A team of students from Cambridge University is set to unveil its newly built solar-powered racing car as part of a programme to showcase the potential of electric vehicles.
Sixty students from the Cambridge University Eco-Racing Team (CUER) have been designing, building and racing eco-vehicles since 2007 and will reveal its latest car, named Evolution, to the public on Monday 13 July.
As well as demonstrating the potential of electric-powered vehicles, it’s hoped CUER’S Evolution can showcase the sustainable engineering that goes into projects like these and therefore inspire future mainstream eco-vehicles.
Scott Stevens, from BNY Mellon (one of CUER’s supporting firms), told the Press Association: “By designing a car to run on solar power alone, CUER is driving the step changes in vehicle efficiency and new technologies for a low-carbon future.
“Their passion for innovation in clean technology is truly awe-inspiring.”
CUER's last vehicle, Resolution, didn't quite make it to Australia in 2013 but hopes are high that Evolution will be able to compete the 3,000km race.
Evolution is expected to compete at the Bridgestone World Solar Challenge, a biennial solar-powered car race which takes place across 3,000km of the Australian Outback. The race attracts teams from universities and corporations all over the world.

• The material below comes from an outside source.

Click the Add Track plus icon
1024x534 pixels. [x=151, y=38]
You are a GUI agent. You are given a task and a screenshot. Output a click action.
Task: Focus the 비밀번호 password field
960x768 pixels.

The team’s last bid for success at the event in 2013 ended in disappointment after a crash during road-testing raised questions over the car’s stability. But hopes are high amongst the team these issues have now been overcome.
Alan Jamieson, one of CUER’s drivers and a Cambridge PhD student in fluid mechanics, remarked that the race was one of the “toughest” challenges in the world.
He said: "It is 3,000km with dust, fierce cross winds, bush fires and these long road trains of carriages which, as they pass, you can feel the buffeting effect of even in a Land Rover.
"We had beaten all expectations to get our vehicle Resolution to Australia in 2013 - we had designed the car from scratch and built it in a year.
"It was completely different to anything that had gone before; it was smaller, lighter, with an efficient array of solar cells that could position themselves towards the sun.“
But Alan admitted that “a big issue was, unlike the big teams participating, we were trying to study, fund-raise and build the car in our spare time.
"Parts were delayed and the car wasn't completely made when we began test-driving. Also our driving team was relatively 'young' in terms of experience, for example one of our drivers signed up before she even had her driving licence."
The next couple of months will therefore be spent testing the vehicle at the Jaguar Land Rover wind tunnel facilities and on track at the Millbrook Proving Ground in Bedfordshire.
CUER is supported and funded in part by companies such as Jaguar Land Rover, Marshall Group, and Viridian Sola, and recently secured the backing of BNY Mellon, an international investor firm.